*Activity*
Lines below that include the word "page" should each be copied.

--- START ---

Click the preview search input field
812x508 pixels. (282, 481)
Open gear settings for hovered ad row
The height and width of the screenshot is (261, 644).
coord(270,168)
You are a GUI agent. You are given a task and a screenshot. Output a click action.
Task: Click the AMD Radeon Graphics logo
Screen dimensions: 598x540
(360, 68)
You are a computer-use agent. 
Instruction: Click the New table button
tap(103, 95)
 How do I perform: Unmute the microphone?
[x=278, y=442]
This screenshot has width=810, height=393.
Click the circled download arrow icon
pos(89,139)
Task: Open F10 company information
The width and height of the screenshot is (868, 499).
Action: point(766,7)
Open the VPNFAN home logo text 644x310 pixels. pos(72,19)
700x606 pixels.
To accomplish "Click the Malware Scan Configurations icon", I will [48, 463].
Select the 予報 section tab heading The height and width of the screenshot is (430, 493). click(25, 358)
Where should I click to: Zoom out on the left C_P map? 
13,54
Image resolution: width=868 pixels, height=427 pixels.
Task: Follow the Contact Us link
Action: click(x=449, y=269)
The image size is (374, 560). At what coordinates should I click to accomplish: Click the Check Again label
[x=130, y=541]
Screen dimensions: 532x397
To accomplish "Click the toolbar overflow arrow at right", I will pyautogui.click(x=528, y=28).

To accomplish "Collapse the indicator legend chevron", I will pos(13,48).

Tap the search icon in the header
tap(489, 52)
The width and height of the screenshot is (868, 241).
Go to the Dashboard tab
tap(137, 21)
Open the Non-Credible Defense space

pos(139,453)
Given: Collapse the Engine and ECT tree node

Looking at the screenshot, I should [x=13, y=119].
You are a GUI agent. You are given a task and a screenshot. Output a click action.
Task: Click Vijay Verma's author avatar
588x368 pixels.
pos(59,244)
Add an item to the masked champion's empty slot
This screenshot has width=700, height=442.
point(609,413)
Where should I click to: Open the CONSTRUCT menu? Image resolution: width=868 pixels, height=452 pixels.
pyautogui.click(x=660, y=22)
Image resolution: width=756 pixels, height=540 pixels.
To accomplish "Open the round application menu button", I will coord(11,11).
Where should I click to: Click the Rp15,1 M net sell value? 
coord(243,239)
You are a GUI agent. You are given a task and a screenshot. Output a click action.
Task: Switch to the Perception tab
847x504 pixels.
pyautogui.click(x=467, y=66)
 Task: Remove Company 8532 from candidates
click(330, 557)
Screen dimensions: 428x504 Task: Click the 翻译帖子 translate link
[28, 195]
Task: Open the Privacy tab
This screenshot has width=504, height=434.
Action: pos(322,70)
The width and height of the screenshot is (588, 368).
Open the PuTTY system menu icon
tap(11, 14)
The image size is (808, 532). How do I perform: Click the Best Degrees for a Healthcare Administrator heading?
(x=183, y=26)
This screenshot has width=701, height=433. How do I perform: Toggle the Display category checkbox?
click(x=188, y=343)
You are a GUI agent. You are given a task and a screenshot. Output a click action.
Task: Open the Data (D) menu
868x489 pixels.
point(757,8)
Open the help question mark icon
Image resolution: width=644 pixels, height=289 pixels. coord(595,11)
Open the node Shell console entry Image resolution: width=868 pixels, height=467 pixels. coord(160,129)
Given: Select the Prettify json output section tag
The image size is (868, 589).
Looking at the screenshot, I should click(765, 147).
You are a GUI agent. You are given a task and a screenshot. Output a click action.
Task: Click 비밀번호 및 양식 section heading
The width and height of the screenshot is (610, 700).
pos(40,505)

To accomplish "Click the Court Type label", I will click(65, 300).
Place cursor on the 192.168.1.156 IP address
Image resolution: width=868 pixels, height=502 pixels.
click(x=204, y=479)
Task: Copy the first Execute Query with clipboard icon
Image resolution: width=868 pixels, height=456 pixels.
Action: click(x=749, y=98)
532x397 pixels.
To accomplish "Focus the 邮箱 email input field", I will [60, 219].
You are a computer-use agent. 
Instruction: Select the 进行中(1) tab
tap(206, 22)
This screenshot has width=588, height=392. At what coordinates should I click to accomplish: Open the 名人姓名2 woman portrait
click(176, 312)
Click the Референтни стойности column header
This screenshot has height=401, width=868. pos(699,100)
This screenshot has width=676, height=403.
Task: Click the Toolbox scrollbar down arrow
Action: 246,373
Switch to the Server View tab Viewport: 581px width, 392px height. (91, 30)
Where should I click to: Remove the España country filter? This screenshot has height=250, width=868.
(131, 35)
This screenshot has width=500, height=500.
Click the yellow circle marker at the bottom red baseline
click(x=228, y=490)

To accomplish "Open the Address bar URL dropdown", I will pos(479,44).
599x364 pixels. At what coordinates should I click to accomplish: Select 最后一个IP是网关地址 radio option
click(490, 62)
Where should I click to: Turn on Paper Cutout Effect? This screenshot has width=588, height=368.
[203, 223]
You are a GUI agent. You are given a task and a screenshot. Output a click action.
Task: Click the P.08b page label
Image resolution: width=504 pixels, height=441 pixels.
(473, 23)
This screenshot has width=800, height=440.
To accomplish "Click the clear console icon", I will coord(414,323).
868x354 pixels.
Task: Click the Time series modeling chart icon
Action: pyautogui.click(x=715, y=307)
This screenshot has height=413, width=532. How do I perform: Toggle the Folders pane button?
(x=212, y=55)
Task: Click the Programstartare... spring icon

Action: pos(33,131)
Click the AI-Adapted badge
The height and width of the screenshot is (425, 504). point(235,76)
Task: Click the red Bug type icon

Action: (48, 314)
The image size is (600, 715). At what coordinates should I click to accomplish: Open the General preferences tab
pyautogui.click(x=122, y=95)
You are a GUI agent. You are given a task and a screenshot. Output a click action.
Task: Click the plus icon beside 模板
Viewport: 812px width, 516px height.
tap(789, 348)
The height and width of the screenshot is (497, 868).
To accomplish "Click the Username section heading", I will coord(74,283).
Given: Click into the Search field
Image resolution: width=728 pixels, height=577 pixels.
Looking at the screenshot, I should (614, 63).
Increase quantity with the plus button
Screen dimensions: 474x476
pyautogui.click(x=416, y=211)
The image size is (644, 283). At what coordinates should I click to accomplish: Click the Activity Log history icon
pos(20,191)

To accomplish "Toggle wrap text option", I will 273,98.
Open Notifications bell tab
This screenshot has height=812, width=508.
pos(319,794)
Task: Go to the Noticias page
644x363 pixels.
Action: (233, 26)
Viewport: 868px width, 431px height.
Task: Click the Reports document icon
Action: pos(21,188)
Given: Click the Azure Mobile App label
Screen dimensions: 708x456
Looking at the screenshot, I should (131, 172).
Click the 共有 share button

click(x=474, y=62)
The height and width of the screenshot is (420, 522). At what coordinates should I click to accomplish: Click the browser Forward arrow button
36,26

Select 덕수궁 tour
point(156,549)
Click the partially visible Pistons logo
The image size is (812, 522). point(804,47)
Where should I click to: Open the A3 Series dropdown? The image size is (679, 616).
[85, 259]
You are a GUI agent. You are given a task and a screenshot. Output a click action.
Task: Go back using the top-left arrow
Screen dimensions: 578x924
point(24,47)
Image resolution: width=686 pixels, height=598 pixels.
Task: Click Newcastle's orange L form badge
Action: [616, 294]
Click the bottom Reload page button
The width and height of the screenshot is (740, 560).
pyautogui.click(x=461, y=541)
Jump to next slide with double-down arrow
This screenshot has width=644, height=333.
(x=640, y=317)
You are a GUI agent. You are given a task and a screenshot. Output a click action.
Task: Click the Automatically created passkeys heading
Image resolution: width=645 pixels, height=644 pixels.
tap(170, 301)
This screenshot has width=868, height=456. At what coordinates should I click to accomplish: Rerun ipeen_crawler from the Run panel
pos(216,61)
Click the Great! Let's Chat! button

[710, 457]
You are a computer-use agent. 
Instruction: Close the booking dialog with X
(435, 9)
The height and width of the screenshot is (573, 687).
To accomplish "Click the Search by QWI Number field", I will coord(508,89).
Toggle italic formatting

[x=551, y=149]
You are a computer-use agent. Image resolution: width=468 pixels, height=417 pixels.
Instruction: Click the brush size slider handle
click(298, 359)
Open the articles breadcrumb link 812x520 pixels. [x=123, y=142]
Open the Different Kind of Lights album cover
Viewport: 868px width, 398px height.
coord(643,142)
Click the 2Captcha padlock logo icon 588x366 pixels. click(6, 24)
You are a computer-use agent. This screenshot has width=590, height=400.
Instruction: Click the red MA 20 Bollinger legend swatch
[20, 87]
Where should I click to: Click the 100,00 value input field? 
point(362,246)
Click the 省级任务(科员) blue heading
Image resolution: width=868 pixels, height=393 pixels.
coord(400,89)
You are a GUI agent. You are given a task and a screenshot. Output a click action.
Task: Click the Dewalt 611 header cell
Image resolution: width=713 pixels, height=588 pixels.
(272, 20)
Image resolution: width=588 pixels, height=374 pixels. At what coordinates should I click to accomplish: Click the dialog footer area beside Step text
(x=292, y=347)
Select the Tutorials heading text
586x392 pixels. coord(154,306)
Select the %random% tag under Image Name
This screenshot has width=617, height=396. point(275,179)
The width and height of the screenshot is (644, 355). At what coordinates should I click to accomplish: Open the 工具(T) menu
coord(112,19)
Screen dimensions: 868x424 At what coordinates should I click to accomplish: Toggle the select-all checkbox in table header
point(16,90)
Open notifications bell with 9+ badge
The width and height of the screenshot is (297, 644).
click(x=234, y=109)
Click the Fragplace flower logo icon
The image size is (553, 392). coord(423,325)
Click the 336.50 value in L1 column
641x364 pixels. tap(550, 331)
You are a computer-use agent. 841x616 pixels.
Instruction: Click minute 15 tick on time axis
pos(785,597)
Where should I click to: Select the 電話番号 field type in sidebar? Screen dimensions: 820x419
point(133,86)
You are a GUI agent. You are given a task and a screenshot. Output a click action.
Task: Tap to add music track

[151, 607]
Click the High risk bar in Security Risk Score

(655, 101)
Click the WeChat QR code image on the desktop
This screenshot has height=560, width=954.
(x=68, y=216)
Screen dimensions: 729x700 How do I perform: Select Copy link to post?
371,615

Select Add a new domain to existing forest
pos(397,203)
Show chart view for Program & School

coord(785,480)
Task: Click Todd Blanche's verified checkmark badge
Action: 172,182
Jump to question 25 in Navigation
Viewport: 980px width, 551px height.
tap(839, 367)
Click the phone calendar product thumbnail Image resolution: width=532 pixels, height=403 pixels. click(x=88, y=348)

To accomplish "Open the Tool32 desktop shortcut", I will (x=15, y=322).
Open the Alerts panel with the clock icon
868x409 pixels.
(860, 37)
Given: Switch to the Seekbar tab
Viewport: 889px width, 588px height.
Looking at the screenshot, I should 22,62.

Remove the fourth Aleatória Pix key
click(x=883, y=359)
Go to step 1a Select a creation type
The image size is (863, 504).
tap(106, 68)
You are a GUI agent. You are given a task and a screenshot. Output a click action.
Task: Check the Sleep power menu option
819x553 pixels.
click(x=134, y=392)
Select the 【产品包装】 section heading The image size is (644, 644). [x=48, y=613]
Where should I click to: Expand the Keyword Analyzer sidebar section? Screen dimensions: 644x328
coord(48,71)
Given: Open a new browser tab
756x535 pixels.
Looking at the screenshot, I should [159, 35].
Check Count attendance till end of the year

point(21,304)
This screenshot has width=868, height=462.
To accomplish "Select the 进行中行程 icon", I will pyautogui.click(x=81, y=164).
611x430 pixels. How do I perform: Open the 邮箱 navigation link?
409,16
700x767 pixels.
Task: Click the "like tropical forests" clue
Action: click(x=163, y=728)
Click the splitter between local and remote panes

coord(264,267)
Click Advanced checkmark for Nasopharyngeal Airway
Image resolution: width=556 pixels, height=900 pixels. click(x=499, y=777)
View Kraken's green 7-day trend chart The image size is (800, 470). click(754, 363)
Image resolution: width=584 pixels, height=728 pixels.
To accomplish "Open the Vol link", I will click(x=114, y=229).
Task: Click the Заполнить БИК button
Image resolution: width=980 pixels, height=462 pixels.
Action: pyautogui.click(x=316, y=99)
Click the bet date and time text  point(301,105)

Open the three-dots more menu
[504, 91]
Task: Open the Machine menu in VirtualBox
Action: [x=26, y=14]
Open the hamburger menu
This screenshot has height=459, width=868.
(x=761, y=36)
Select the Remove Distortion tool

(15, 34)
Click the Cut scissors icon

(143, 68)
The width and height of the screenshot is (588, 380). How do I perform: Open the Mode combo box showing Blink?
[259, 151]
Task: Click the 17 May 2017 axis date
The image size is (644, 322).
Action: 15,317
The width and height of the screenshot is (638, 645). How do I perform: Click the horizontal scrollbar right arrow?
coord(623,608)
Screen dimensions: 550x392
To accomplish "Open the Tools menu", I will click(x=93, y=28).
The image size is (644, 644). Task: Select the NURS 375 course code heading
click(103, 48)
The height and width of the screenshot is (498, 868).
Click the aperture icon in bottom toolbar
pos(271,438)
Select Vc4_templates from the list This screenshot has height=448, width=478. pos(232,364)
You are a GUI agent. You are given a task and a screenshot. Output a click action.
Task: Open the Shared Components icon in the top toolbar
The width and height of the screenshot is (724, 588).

--- END ---

*Task answer*
Task: Click the P.08b page label
Task: Go to the Noticias page
Click the bottom Reload page button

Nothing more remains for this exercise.